Hi All. seriously considering purchasing an investment property in a new development (Coppins Corner) in Cremorne in Melbourne with the plan to move there in 10+ years. Although very cautious about "off the plan" purchases, this one seems unique and ticks most of the boxes - position, growth, several business leasing commercial space (MYOB, Seek, REA, Disney, Uber, Car Sales.com etc.), so should be high demand from professional wanting to rent an apartment..i hope! Just trying to get my head around paying $620K-$650K for a one bedroom apartment. May mot leave much upside. Thoughts anyone?
Nah you're right. You create a thread and post in it, since you're the opening poster (OP), you're the thread creator too. Confused ya yet?! I'd recommend reading the dozens and dozens of threads about apartments. In general, they are not a good investment unless they're art deco or not many of them in a block. In addition, do the numbers stack up? Are outgoings >> than incomings? Are you able to hold and hope for CG? Always calculate the numbers. It's all about 'em numbers.
It is located very well and close to the city. However what you are hoping is the value of the land is going to improve further than the depreciation of the building and that the builder/developer hasn't put to much margin into your purchase price. Me personally I am not a fan of the one bedroom for me if I was buying a unit I would look for 2 or 3 beds as you get much more options for renters with 2 beds compared to one and the people might stay there just a bit longer. For 2 beds it could be 1 couple using the 2nd room as an office, 2 single people, 2 couples, a couple with a child, a single person with an office, a single person or couple who has family visit them a lot. Compared with the 1 bed where you either get a couple (no kids) or a single person.
Surely rates will hit 9% within that time. Well maybe not surely but that's where all my eggs would go!
As above, I would generally suggest a 2 bed at minimum. Gives you many more tenants to choose from and would normally be easier to sell down the track. Cremorne and surrounds have a lot of OTP apartments, when a lot hit the market at once it's not so easy to lease them out and could sit vacant a while - despite being in such a great location.
Agreed Big Will but two BR start at $750K (67m2 & 11m2 balcony). I'm sure could get better value elsewhere but the position is a cracker!

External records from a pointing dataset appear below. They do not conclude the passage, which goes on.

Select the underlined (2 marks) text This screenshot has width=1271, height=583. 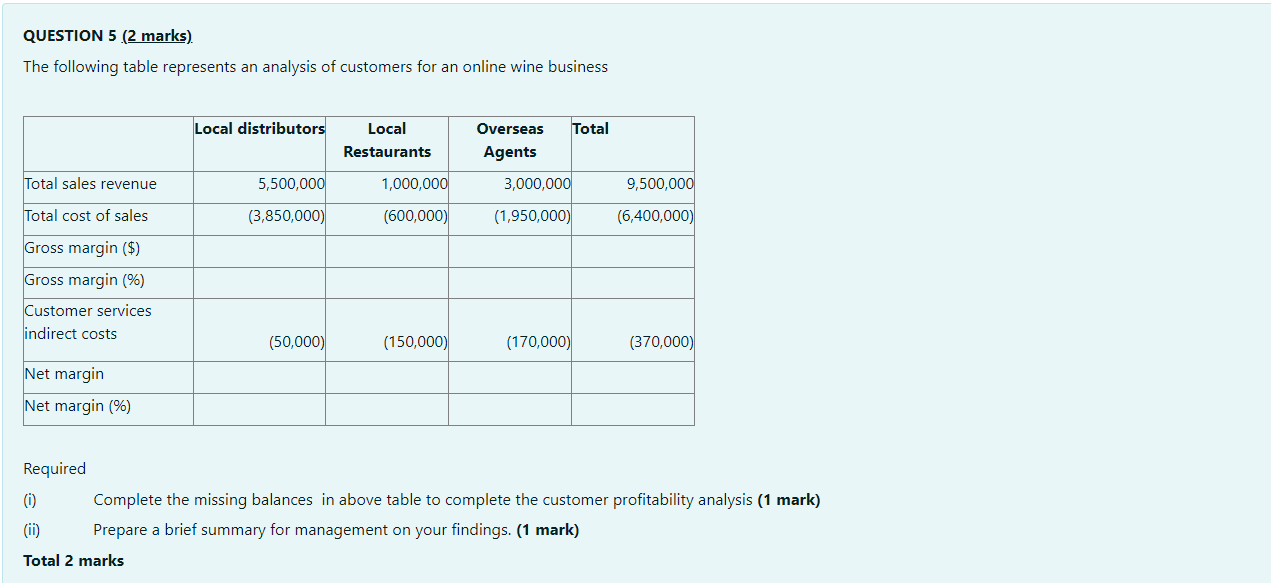pos(157,35)
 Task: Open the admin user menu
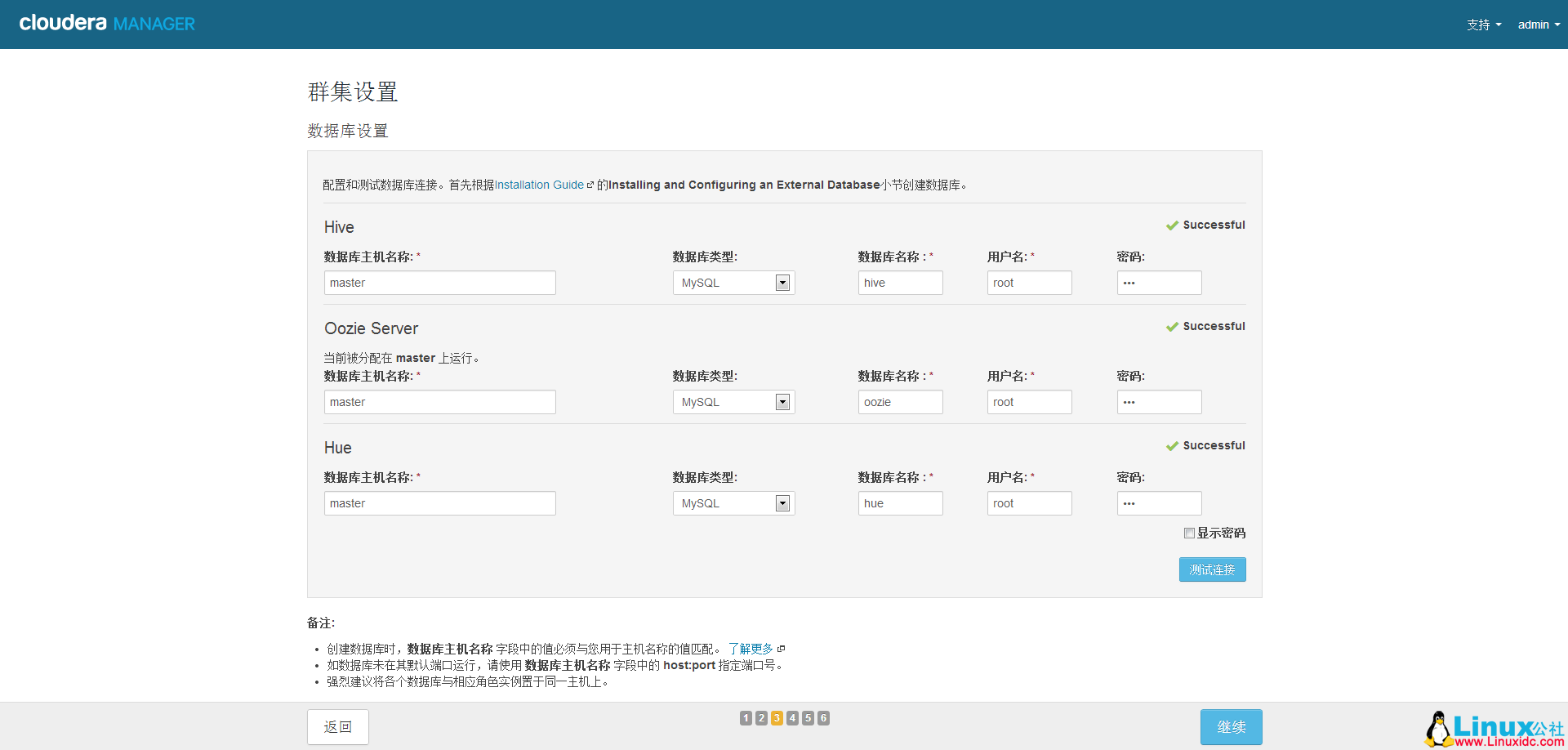(1538, 25)
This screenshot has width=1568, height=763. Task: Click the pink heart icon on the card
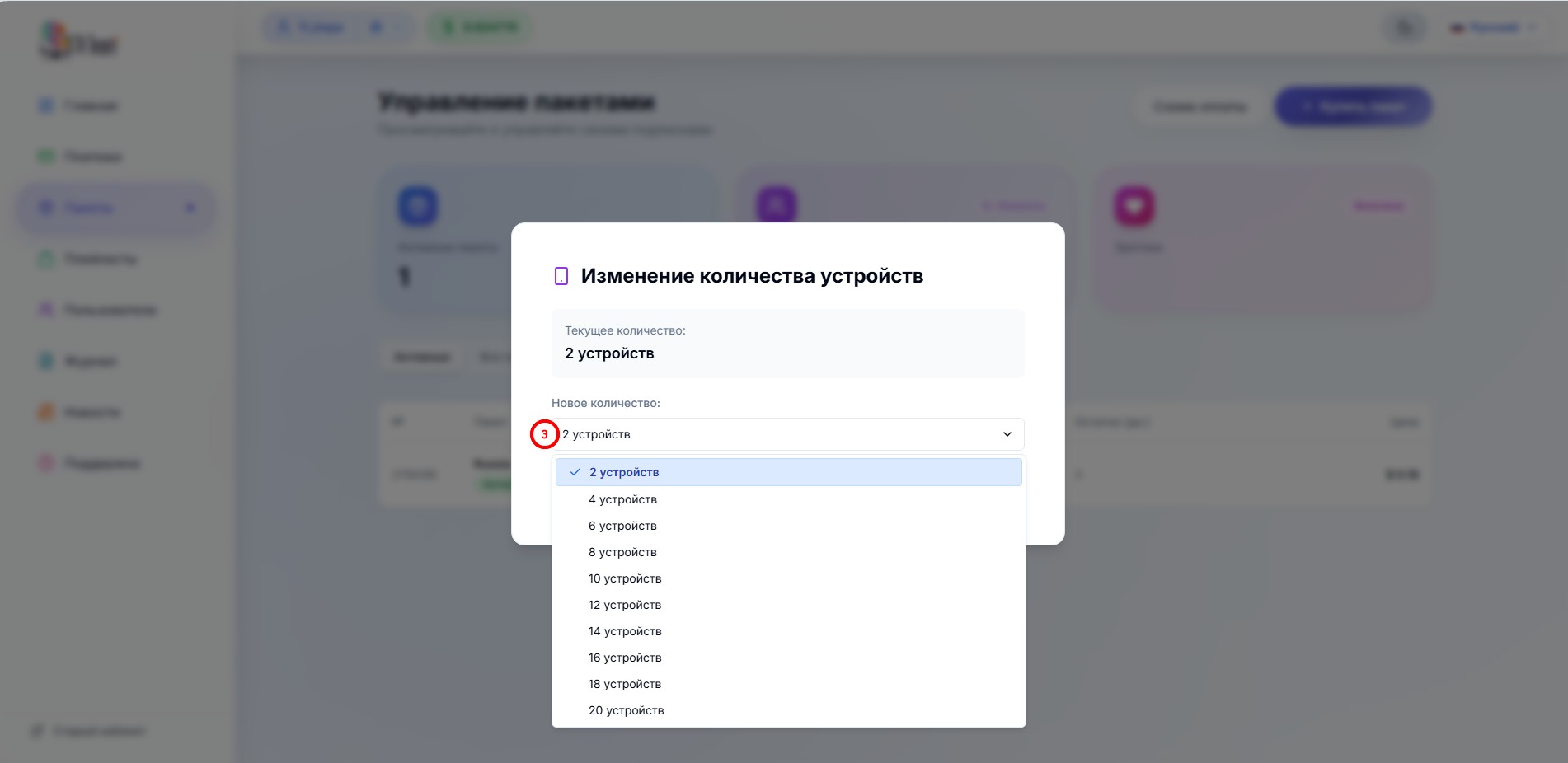(1134, 206)
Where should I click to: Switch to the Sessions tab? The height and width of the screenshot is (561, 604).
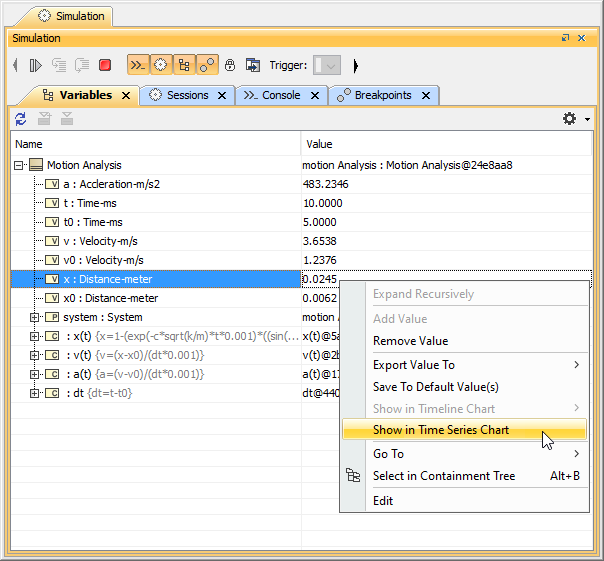[x=187, y=95]
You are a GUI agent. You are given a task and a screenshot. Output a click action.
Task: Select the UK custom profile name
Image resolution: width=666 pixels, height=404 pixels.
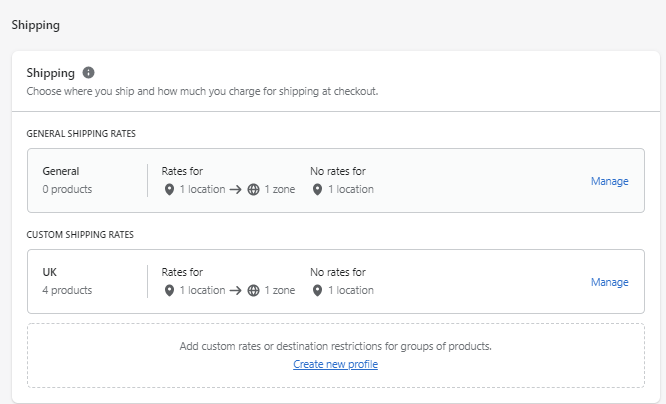51,272
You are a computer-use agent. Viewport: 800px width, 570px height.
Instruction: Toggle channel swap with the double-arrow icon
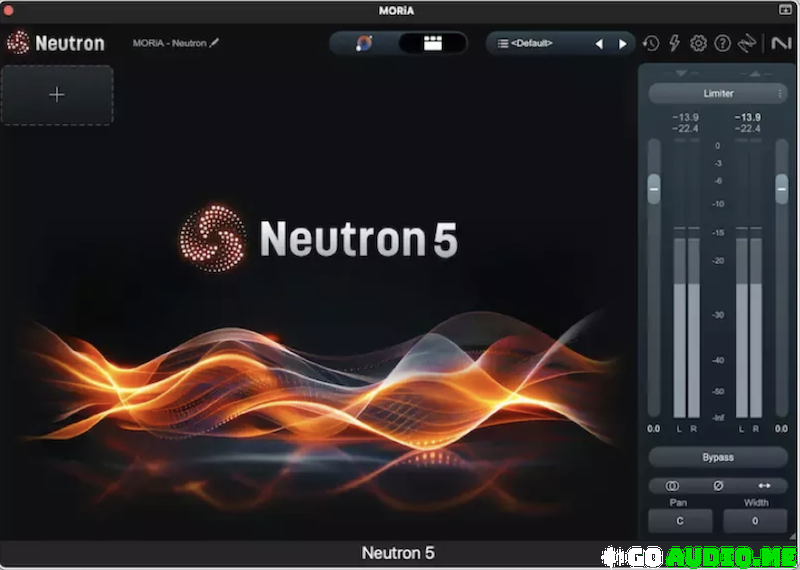click(x=764, y=485)
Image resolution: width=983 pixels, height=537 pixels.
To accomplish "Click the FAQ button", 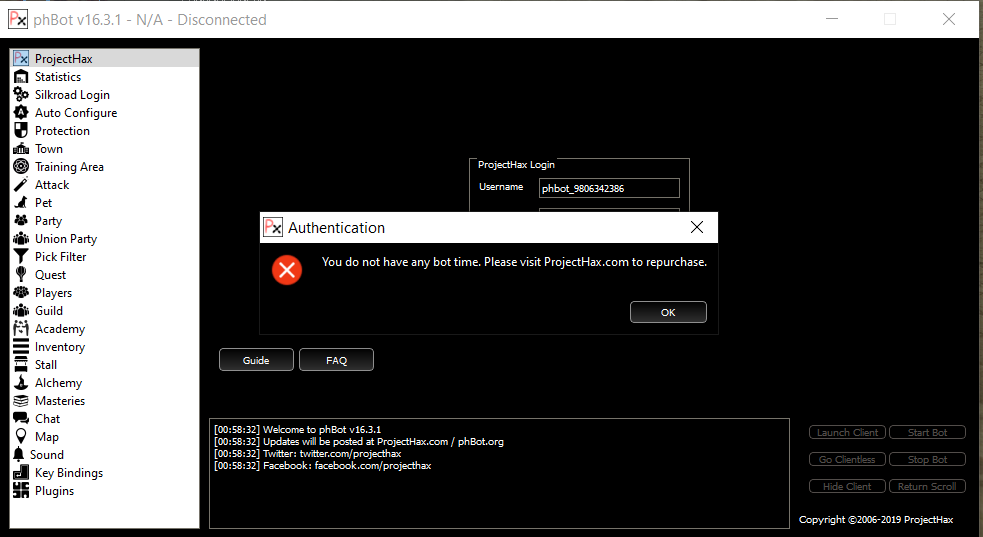I will click(336, 360).
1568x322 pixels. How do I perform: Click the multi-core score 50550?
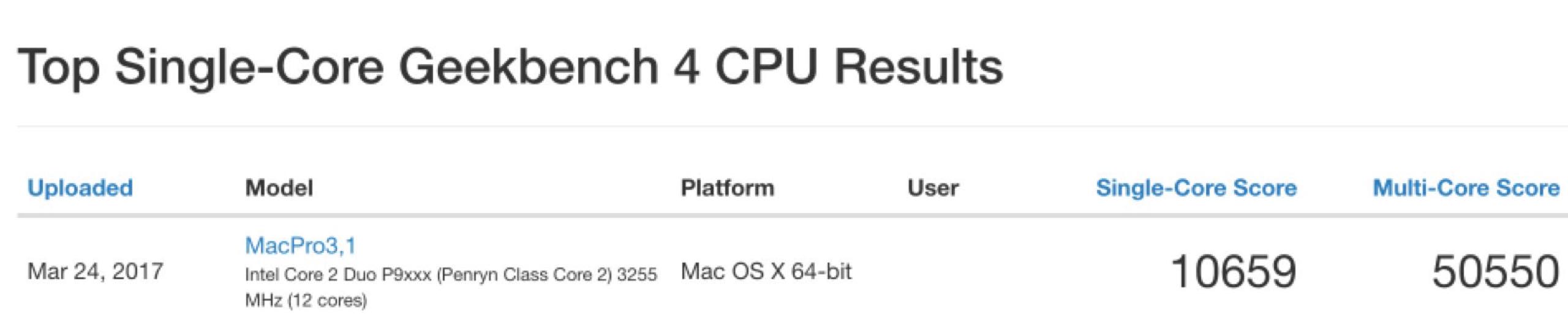(1494, 272)
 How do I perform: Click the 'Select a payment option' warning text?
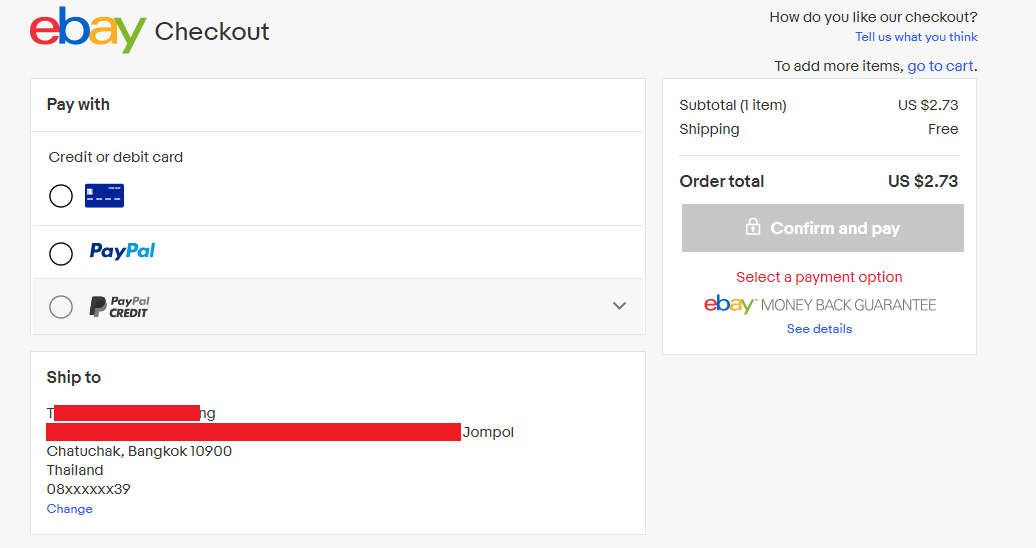(x=819, y=277)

Hey @Palzo WELCOME As per @Big Will , but, I also take into account the body corporate fee's Sometimes a bed sit works better than a 3 bed (over the road from a uni) I don't know the area, but using Sutherland/Kirrawee NSW as an example, great spot, but heaps of older units and literally thousands of new one's late 2017 into 2018. So the rental price point of the new one has to be lower to compete with the older one........... Sure, the new one is more desirable, but it is the tenants $$$s available that will dictate which one they will rent ! So, take into account the other units and developments in the area, doing some research (due diligence) can save years of regret
What's your goals with property investing? Is it to buy a PPOR for later, rent it out in the hope the tenant would assist you pay down your loan and in 10+ years you move in when mortgage payments are minimal? Or is this your foot in the market and you want to continue investing in property long term? Is this your first IP?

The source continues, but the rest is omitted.